For my understanding, all requests will transfer into engine queue through crypto_transfer_hash_request_to_engine().
In your example, request_A & request_B would also enqueue into the engine queue, and pump out 1 request which might be FIFO to handle it.
crypto_pump_requests() will dequeue only 1 request at a time and to prepare_request() & do_one_request() if it's registered.

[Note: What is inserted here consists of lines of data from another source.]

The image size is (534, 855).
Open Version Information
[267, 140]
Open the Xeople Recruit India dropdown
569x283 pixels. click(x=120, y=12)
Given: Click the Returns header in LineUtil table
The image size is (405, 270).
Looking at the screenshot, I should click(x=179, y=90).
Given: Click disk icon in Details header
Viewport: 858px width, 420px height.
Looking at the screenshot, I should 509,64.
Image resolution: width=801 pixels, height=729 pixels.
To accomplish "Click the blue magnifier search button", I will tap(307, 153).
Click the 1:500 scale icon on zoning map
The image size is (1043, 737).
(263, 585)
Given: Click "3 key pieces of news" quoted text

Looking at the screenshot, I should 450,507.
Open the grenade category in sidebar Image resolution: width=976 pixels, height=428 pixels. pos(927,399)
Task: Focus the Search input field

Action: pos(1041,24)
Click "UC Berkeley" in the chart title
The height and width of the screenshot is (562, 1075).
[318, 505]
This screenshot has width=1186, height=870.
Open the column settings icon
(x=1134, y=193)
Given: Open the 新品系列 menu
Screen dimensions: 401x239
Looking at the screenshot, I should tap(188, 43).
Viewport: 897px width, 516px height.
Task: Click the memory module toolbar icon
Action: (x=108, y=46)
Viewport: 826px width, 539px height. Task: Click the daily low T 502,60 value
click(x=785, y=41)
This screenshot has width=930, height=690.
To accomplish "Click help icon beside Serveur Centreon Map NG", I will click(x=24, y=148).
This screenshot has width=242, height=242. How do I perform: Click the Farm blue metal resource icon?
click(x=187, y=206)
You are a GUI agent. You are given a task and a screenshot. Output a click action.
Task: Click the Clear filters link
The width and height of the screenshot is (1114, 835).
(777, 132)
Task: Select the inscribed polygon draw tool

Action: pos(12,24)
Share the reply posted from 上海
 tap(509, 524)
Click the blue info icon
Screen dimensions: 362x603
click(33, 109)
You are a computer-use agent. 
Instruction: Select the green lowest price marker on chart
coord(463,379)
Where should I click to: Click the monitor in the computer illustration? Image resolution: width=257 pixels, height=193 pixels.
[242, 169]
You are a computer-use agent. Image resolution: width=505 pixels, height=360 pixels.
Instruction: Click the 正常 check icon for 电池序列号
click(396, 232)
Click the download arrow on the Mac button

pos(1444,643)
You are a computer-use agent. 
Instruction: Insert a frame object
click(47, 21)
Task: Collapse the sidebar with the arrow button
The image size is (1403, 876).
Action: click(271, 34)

And aspeed_hace_ahash_trigger() is inside do_one_request(), so that means no other requests would come in during aspeed_hace_ahash_trigger() whole process.
The command flow intertwined
Acmd1-->Bcmd1-->Acmd2-->Acmd3-->Bcmd2-->Acmd4-->Bcmd3-->Bcmd4-->Acmd5-->Bcmd5 would not exist in any scenario.
Correct me if I'm misunderstanding, Thanks.